[Opening Material for this task section]

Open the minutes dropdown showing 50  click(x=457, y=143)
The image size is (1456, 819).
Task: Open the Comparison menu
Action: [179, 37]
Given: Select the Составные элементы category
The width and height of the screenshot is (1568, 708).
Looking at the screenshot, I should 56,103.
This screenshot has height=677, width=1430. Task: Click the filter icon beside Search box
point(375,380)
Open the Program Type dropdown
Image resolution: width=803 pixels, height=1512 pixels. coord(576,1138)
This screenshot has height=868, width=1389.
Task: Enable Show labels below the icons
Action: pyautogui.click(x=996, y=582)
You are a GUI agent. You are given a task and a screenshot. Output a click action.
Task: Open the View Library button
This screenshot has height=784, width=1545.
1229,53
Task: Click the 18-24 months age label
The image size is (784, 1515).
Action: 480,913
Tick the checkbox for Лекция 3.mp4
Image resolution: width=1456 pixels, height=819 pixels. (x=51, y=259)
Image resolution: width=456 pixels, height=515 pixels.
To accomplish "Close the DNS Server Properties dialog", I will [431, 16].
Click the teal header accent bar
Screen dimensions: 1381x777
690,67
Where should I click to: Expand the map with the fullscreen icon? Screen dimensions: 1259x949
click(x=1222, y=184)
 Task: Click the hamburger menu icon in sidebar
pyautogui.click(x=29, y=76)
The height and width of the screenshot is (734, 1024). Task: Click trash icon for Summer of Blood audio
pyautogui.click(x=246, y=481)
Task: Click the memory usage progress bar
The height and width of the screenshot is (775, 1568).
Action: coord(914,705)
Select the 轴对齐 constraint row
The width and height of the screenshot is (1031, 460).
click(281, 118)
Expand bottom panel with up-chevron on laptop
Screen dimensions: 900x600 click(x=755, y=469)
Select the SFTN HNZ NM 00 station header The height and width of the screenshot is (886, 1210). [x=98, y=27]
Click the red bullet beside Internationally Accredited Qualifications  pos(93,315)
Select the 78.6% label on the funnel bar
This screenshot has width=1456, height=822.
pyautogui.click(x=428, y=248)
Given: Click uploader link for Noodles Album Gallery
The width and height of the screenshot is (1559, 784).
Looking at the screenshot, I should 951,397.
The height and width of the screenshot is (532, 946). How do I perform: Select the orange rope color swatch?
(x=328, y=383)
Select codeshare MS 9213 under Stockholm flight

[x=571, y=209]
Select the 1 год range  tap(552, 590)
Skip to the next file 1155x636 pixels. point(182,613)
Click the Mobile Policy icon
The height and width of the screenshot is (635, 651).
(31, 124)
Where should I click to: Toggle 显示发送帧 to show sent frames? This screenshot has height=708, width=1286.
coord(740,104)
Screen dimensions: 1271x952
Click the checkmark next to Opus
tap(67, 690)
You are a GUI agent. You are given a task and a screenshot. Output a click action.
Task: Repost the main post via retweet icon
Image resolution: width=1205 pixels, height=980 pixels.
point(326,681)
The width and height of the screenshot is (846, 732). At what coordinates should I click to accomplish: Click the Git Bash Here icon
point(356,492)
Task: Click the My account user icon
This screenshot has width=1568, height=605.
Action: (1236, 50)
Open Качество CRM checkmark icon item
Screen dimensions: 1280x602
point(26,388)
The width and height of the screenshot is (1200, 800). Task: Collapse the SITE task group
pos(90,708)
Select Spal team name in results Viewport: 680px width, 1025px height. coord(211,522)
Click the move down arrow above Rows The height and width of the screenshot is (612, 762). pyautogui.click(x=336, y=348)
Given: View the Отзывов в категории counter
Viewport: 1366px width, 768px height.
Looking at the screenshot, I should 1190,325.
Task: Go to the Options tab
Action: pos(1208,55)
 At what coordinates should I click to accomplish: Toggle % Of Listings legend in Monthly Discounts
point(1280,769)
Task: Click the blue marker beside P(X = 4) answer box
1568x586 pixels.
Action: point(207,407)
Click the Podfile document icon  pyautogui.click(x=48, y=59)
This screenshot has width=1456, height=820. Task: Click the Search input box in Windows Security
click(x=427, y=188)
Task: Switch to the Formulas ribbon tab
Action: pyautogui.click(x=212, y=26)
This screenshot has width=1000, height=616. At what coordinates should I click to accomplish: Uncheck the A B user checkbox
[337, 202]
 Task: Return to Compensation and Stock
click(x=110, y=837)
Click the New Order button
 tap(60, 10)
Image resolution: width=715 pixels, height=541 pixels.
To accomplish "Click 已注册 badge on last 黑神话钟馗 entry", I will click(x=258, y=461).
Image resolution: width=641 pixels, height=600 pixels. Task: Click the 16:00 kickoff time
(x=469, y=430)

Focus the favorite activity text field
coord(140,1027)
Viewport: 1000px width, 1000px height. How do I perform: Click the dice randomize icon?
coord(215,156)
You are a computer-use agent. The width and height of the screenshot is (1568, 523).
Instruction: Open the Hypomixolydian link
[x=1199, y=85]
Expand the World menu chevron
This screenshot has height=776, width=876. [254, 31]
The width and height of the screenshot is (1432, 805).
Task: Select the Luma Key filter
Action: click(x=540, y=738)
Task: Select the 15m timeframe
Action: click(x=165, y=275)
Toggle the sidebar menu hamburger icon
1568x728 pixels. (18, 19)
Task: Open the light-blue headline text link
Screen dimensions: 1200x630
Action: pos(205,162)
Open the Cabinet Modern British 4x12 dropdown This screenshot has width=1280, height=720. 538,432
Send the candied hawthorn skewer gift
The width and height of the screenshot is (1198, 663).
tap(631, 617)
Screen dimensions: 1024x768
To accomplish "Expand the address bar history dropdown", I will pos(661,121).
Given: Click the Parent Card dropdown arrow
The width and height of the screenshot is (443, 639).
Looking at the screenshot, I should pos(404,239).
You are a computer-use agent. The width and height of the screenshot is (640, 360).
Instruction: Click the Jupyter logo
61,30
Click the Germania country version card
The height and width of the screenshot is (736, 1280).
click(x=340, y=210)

[Closing Material for this task section]

Activity →
Search the data for the string "blue". List each line that has it.

Answer section →
Task: Click the blue marker beside P(X = 4) answer box
Task: Open the light-blue headline text link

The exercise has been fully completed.